[Records drawn from a dataset]
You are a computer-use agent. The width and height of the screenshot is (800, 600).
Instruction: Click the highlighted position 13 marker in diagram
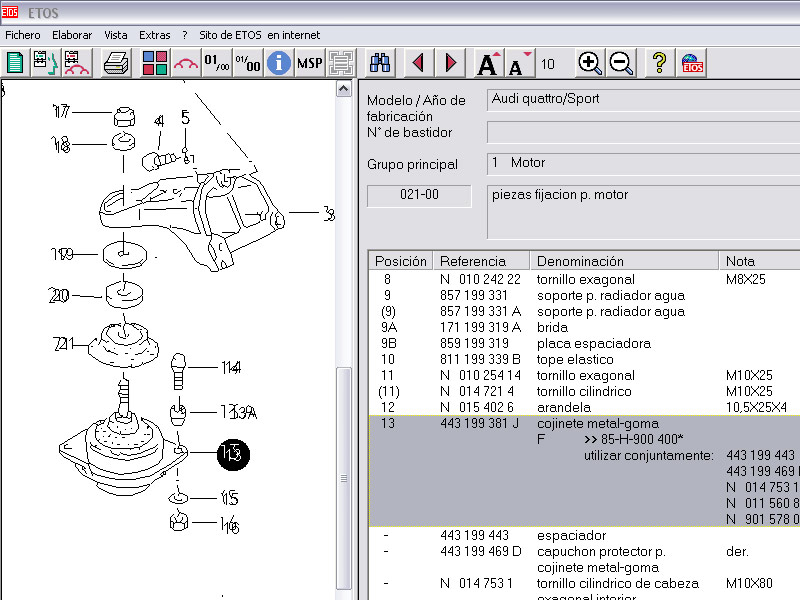click(232, 454)
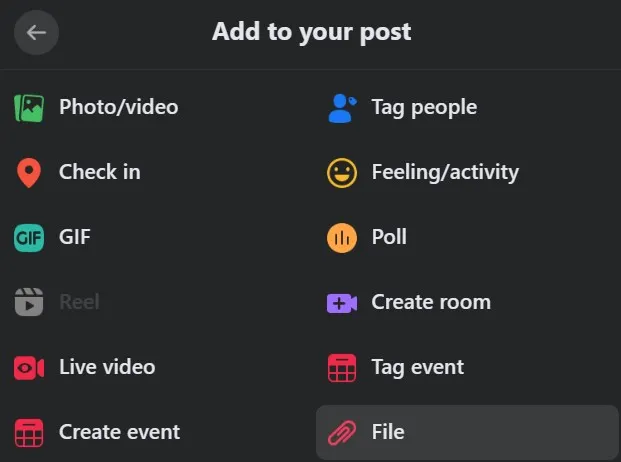Go back using the arrow button

tap(36, 32)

What this task involves: Starting at the line that contains "Instruction: Click the", return every line through the end of the records above exactly as written, and return no pictures.

Answer area:
Instruction: Click the highlighted position 13 marker in diagram
click(232, 454)
Go back using the arrow button

tap(36, 32)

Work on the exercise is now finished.